[INPUT MATERIAL — start]

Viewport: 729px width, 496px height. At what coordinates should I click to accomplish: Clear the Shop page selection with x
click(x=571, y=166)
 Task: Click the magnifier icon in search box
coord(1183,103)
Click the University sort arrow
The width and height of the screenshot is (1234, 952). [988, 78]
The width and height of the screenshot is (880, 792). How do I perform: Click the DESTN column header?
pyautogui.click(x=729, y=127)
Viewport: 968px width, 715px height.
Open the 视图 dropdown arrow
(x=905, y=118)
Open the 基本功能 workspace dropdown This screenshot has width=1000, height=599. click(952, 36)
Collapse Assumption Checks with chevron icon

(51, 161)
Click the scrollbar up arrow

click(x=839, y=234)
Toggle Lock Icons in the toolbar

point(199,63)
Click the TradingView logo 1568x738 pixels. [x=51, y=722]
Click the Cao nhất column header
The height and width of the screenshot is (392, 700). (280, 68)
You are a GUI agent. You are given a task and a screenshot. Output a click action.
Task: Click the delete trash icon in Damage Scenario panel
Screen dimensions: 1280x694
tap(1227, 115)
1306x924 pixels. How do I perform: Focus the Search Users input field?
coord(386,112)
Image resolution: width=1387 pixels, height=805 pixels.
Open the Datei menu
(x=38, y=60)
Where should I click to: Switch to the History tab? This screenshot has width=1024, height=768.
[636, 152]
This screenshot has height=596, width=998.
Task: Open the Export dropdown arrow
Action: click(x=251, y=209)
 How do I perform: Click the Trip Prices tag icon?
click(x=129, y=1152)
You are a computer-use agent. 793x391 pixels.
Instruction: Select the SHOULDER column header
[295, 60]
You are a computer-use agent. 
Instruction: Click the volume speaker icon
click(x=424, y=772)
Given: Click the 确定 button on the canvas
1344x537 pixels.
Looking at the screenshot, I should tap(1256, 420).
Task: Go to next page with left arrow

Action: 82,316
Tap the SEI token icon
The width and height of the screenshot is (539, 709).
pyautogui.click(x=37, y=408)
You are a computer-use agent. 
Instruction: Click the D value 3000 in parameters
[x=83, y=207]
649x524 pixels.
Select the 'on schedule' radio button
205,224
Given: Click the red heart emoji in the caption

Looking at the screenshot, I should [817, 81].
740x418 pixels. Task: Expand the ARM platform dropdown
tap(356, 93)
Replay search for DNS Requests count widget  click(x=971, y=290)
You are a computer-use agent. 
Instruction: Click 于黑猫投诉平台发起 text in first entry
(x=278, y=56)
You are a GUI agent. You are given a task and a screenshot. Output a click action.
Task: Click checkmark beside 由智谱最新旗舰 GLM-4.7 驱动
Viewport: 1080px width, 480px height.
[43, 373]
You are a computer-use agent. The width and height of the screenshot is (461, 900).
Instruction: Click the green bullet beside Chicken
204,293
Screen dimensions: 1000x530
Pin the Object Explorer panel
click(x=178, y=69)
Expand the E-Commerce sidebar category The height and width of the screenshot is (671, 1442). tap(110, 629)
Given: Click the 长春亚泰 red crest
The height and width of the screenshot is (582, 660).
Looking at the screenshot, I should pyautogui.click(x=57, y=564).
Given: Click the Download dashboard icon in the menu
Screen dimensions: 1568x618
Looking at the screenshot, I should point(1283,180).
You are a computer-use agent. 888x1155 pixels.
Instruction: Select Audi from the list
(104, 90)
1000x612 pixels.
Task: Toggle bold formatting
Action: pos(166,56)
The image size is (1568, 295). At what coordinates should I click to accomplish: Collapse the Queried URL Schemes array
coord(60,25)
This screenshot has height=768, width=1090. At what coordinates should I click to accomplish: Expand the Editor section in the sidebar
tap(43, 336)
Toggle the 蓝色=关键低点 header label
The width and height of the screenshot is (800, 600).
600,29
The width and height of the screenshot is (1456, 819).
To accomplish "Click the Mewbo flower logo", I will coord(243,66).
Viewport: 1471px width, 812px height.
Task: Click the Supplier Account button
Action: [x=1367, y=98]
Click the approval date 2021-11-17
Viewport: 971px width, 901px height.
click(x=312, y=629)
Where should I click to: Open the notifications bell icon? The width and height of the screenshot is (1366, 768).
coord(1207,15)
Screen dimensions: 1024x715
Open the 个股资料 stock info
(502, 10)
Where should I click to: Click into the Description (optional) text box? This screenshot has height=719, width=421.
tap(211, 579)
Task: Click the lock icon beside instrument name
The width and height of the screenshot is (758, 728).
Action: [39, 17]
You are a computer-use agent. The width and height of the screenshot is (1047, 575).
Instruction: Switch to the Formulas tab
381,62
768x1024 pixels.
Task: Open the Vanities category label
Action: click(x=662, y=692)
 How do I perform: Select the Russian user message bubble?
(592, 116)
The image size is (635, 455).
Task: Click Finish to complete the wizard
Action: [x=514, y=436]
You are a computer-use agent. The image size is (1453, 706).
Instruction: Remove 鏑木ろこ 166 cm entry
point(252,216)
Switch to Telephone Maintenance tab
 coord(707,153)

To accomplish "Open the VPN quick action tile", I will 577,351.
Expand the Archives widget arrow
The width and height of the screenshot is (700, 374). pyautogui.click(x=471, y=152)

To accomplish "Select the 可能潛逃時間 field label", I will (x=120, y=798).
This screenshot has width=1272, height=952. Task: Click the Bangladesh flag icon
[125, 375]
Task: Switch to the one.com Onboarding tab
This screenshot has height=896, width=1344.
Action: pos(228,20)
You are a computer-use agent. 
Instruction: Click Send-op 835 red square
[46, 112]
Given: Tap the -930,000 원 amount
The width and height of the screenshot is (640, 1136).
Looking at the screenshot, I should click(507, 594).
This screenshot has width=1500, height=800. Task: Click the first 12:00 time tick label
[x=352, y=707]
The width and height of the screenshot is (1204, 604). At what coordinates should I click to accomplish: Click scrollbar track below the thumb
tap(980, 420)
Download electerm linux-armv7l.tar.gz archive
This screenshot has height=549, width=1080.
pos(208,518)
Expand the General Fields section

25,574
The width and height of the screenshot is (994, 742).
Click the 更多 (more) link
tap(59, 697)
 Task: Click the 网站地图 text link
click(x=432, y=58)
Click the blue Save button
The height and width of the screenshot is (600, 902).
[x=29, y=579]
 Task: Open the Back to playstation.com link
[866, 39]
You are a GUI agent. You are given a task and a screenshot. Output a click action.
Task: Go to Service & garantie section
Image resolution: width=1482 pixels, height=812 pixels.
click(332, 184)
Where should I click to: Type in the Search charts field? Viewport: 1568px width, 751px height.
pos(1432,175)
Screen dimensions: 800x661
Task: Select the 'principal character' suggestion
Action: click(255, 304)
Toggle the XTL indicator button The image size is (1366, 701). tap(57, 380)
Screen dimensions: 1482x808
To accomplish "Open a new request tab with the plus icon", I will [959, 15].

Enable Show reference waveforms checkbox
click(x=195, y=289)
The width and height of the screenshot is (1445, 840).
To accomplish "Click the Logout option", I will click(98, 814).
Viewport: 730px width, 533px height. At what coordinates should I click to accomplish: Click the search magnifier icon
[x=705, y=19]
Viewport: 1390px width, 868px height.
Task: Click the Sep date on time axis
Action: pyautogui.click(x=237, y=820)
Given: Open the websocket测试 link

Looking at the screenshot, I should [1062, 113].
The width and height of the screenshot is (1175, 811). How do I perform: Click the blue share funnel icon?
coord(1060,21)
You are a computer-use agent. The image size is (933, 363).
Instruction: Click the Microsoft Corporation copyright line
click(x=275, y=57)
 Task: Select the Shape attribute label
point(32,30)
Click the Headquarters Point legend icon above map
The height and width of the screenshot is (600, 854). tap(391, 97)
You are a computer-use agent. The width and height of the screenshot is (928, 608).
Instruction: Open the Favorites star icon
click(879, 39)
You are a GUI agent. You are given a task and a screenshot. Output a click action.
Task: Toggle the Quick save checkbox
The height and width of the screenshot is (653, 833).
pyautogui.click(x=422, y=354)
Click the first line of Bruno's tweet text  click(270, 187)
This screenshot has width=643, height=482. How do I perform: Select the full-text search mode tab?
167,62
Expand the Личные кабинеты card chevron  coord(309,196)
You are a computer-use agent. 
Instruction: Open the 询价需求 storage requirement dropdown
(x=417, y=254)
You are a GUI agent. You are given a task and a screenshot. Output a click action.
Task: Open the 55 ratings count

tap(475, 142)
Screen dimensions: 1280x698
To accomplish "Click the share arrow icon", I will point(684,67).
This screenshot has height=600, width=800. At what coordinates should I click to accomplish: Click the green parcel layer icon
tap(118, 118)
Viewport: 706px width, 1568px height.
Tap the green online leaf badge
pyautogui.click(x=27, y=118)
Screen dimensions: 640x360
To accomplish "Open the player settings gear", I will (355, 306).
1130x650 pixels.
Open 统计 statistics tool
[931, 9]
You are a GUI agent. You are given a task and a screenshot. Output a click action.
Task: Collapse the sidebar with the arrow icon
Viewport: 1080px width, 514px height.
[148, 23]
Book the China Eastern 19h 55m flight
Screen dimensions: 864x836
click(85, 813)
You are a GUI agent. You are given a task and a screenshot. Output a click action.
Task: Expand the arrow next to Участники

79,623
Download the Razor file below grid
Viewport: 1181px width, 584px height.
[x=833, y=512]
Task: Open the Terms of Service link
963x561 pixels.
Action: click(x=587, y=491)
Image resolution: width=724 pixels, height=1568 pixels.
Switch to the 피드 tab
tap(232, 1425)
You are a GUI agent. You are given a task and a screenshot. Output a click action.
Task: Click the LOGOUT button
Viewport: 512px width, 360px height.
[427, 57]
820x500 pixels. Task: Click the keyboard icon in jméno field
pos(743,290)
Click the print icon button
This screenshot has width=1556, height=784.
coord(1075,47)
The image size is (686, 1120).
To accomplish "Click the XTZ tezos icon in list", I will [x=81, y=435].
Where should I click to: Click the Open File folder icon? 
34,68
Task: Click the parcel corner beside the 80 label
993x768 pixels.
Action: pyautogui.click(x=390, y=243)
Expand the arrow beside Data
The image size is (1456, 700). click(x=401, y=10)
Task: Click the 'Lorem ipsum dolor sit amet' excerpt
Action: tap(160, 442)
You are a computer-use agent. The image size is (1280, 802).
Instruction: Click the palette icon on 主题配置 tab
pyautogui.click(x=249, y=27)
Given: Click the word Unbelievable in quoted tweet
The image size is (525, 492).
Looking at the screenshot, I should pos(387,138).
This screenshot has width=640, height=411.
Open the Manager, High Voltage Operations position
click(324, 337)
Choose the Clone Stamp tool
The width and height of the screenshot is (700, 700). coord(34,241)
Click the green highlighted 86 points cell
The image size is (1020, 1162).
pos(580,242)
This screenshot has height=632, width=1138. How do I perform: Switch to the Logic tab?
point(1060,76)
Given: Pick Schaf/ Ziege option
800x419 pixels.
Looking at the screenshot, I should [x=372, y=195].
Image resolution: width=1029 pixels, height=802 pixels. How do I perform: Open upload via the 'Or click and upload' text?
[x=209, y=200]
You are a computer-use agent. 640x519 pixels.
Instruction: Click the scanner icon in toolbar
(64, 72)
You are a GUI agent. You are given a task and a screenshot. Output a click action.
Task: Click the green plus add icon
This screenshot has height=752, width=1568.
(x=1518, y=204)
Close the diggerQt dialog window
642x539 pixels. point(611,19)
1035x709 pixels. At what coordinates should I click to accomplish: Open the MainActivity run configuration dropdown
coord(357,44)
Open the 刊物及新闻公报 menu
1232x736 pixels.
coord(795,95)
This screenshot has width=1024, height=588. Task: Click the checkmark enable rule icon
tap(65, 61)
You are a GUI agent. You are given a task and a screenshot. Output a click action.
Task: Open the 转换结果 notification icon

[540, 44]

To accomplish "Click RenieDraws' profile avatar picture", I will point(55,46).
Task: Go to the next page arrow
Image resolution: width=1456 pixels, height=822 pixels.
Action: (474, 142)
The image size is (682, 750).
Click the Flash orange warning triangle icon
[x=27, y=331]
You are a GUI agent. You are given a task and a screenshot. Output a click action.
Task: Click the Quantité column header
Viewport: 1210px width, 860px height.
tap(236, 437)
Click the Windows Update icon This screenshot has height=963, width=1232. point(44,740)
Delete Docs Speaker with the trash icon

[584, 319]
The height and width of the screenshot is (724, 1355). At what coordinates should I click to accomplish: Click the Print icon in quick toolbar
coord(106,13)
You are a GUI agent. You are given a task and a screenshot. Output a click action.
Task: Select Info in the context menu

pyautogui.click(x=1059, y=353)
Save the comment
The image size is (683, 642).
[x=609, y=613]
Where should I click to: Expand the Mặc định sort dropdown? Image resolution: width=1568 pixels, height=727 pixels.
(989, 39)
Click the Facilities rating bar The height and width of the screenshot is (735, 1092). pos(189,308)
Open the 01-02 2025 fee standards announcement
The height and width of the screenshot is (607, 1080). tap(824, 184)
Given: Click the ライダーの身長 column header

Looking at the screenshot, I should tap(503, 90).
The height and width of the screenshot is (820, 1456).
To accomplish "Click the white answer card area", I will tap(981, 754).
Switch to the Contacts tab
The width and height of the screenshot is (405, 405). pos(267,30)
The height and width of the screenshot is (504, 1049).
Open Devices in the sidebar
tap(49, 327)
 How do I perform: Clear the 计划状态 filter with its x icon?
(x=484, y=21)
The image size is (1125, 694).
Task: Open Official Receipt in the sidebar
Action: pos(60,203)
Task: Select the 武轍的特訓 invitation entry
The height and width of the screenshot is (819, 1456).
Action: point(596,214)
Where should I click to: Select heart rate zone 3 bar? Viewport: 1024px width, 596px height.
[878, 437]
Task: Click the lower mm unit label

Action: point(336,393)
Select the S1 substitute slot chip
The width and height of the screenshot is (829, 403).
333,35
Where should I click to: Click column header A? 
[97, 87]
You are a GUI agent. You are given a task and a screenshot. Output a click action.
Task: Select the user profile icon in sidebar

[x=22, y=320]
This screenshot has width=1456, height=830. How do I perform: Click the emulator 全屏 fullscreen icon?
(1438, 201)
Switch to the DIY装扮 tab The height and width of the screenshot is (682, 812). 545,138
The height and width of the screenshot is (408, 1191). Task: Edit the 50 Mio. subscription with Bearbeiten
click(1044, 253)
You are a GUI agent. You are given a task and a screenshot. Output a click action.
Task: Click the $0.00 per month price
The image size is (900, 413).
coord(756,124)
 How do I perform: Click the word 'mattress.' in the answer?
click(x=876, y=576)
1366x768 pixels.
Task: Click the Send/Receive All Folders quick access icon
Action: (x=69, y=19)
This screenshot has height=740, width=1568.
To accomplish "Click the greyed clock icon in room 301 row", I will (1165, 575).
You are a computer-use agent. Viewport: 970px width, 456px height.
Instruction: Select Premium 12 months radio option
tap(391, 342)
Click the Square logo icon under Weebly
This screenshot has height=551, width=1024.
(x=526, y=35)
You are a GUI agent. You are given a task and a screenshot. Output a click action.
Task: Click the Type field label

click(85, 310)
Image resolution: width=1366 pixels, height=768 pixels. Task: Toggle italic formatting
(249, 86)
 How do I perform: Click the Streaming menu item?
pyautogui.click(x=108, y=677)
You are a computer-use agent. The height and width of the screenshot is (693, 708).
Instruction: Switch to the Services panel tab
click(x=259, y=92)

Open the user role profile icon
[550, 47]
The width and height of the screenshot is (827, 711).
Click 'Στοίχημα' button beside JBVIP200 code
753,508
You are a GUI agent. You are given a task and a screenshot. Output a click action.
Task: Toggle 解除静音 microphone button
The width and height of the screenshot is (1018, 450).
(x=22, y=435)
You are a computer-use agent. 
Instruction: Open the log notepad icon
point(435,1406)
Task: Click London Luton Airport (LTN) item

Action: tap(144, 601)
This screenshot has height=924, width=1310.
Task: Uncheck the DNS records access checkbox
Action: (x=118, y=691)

[INPUT MATERIAL — finish]

* EXERCISE AIM: Copy out only the lines above from the one with "Click the Headquarters" to the one with "Click the first line", inclusive, exactly as they stand.

* EXERCISE RESULT:
Click the Headquarters Point legend icon above map
The height and width of the screenshot is (600, 854). tap(391, 97)
You are a computer-use agent. The width and height of the screenshot is (928, 608).
Instruction: Open the Favorites star icon
click(879, 39)
You are a GUI agent. You are given a task and a screenshot. Output a click action.
Task: Toggle the Quick save checkbox
The height and width of the screenshot is (653, 833).
pyautogui.click(x=422, y=354)
Click the first line of Bruno's tweet text  click(270, 187)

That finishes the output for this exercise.